Data items
╔══
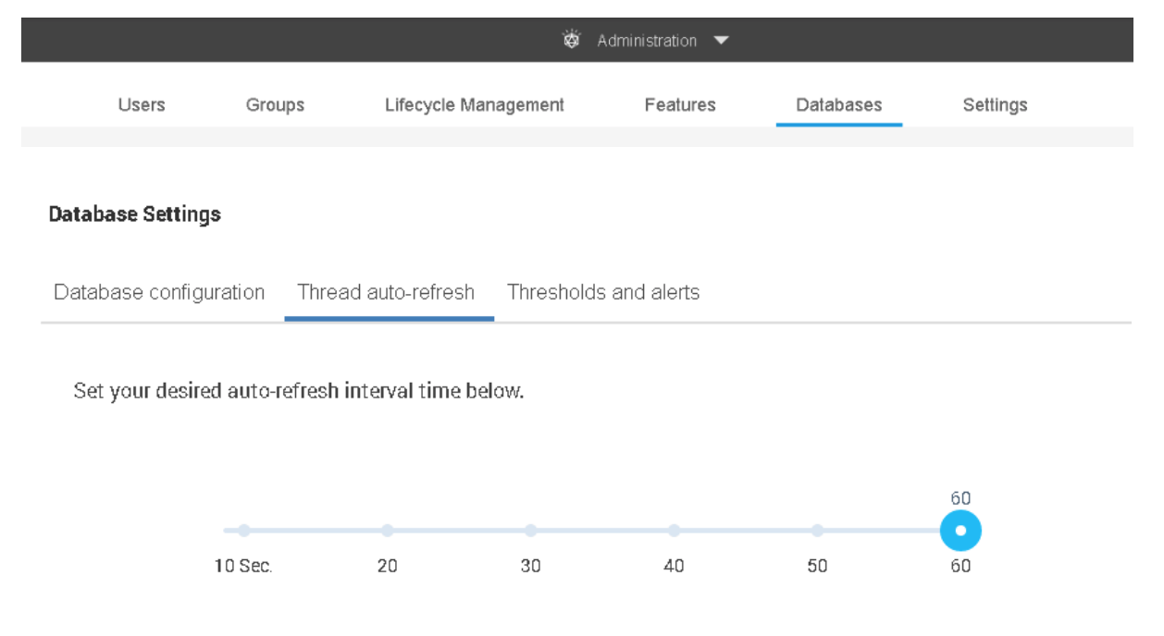Open Thresholds and alerts sub-tab
1164x636 pixels.
click(603, 292)
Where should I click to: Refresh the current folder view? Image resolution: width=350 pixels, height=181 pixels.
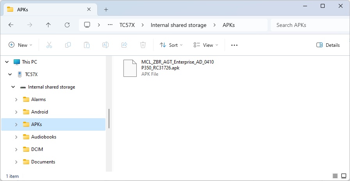(67, 25)
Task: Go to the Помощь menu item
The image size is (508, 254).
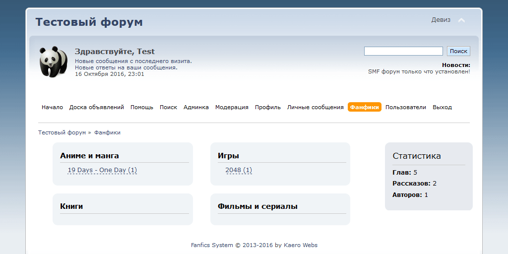Action: point(142,107)
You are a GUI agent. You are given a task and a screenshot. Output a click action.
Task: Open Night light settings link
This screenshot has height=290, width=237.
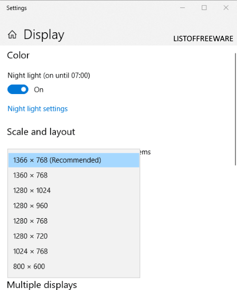pyautogui.click(x=37, y=109)
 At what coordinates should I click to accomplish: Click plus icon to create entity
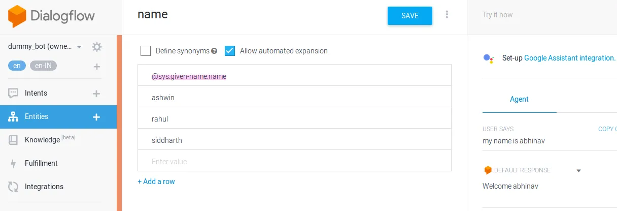96,117
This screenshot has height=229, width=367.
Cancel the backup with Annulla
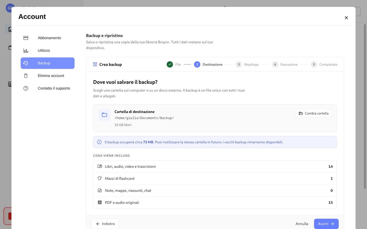click(x=302, y=224)
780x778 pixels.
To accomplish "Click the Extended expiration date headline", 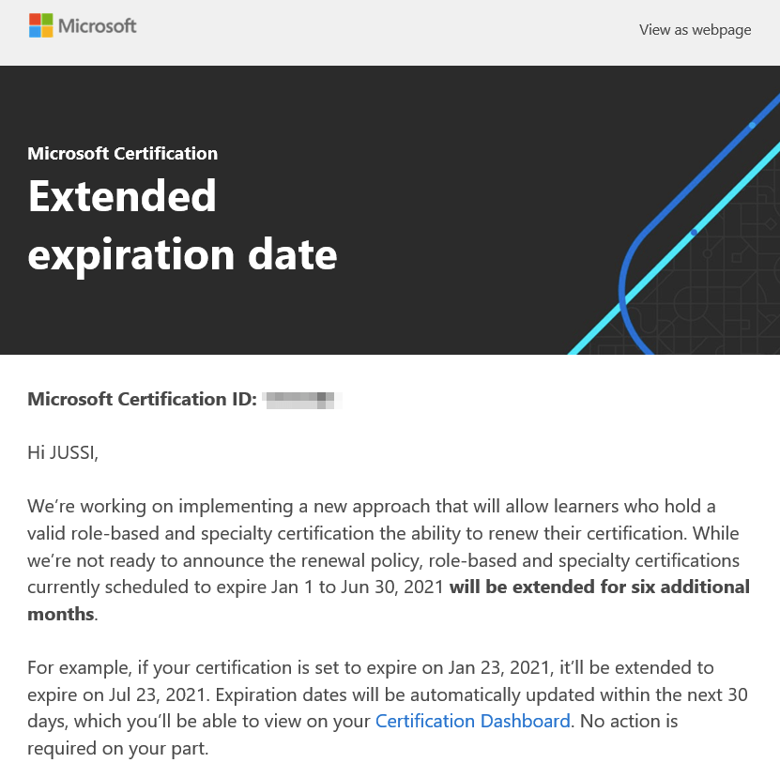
╚══
Task brief
Copy exactly the lines from the line that contains "Where should I" through the last line of the records above, both ends included, but leave out the pictures.

Solution for this task
Where should I click to: Refresh the current folder view? Image resolution: width=350 pixels, height=181 pixels.
(67, 25)
Task: Go to the Помощь menu item
The image size is (508, 254).
Action: point(142,107)
You are a GUI agent. You are given a task and a screenshot. Output a click action.
Task: Open Night light settings link
This screenshot has height=290, width=237.
pyautogui.click(x=37, y=109)
 At what coordinates should I click to accomplish: Click plus icon to create entity
96,117
This screenshot has height=229, width=367.
Cancel the backup with Annulla
click(x=302, y=224)
780x778 pixels.
To accomplish "Click the Extended expiration date headline", 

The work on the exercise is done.